### Data records

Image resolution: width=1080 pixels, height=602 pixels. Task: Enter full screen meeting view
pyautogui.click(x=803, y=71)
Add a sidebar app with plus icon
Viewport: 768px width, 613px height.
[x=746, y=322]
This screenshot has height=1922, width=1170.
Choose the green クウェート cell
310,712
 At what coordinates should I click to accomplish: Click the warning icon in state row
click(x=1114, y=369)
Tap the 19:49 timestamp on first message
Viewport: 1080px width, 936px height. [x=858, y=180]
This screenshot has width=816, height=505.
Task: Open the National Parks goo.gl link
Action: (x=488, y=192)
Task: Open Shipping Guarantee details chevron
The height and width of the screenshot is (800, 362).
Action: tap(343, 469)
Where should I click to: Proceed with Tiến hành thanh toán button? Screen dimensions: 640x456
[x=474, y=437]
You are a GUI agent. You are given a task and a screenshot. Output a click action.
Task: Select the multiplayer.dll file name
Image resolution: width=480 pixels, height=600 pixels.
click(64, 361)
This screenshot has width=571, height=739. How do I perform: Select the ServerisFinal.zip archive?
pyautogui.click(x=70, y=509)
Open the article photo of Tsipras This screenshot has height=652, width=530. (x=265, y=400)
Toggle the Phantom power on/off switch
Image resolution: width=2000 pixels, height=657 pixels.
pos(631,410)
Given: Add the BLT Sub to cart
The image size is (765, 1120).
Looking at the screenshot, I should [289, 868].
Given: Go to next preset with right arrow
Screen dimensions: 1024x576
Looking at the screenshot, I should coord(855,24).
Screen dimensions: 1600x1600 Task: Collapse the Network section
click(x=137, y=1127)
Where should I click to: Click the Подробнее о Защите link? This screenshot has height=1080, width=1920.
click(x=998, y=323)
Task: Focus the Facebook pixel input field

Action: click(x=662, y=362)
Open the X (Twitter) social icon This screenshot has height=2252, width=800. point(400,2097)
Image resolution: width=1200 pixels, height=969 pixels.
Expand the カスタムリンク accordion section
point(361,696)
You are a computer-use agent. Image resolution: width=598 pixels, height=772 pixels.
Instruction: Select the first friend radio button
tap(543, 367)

### Work to do
Extract every line of the listing above and reproduce each one verbatim, without changes.

### Complete output
Image resolution: width=1080 pixels, height=602 pixels. Task: Enter full screen meeting view
pyautogui.click(x=803, y=71)
Add a sidebar app with plus icon
Viewport: 768px width, 613px height.
[x=746, y=322]
This screenshot has height=1922, width=1170.
Choose the green クウェート cell
310,712
 At what coordinates should I click to accomplish: Click the warning icon in state row
click(x=1114, y=369)
Tap the 19:49 timestamp on first message
Viewport: 1080px width, 936px height. [x=858, y=180]
This screenshot has width=816, height=505.
Task: Open the National Parks goo.gl link
Action: (x=488, y=192)
Task: Open Shipping Guarantee details chevron
The height and width of the screenshot is (800, 362).
Action: tap(343, 469)
Where should I click to: Proceed with Tiến hành thanh toán button? Screen dimensions: 640x456
[x=474, y=437]
You are a GUI agent. You are given a task and a screenshot. Output a click action.
Task: Select the multiplayer.dll file name
Image resolution: width=480 pixels, height=600 pixels.
click(64, 361)
This screenshot has width=571, height=739. How do I perform: Select the ServerisFinal.zip archive?
pyautogui.click(x=70, y=509)
Open the article photo of Tsipras This screenshot has height=652, width=530. (x=265, y=400)
Toggle the Phantom power on/off switch
Image resolution: width=2000 pixels, height=657 pixels.
pos(631,410)
Given: Add the BLT Sub to cart
The image size is (765, 1120).
Looking at the screenshot, I should [289, 868].
Given: Go to next preset with right arrow
Screen dimensions: 1024x576
Looking at the screenshot, I should coord(855,24).
Screen dimensions: 1600x1600 Task: Collapse the Network section
click(x=137, y=1127)
Where should I click to: Click the Подробнее о Защите link? This screenshot has height=1080, width=1920.
click(x=998, y=323)
Task: Focus the Facebook pixel input field

Action: click(x=662, y=362)
Open the X (Twitter) social icon This screenshot has height=2252, width=800. point(400,2097)
Image resolution: width=1200 pixels, height=969 pixels.
Expand the カスタムリンク accordion section
point(361,696)
You are a computer-use agent. Image resolution: width=598 pixels, height=772 pixels.
Instruction: Select the first friend radio button
tap(543, 367)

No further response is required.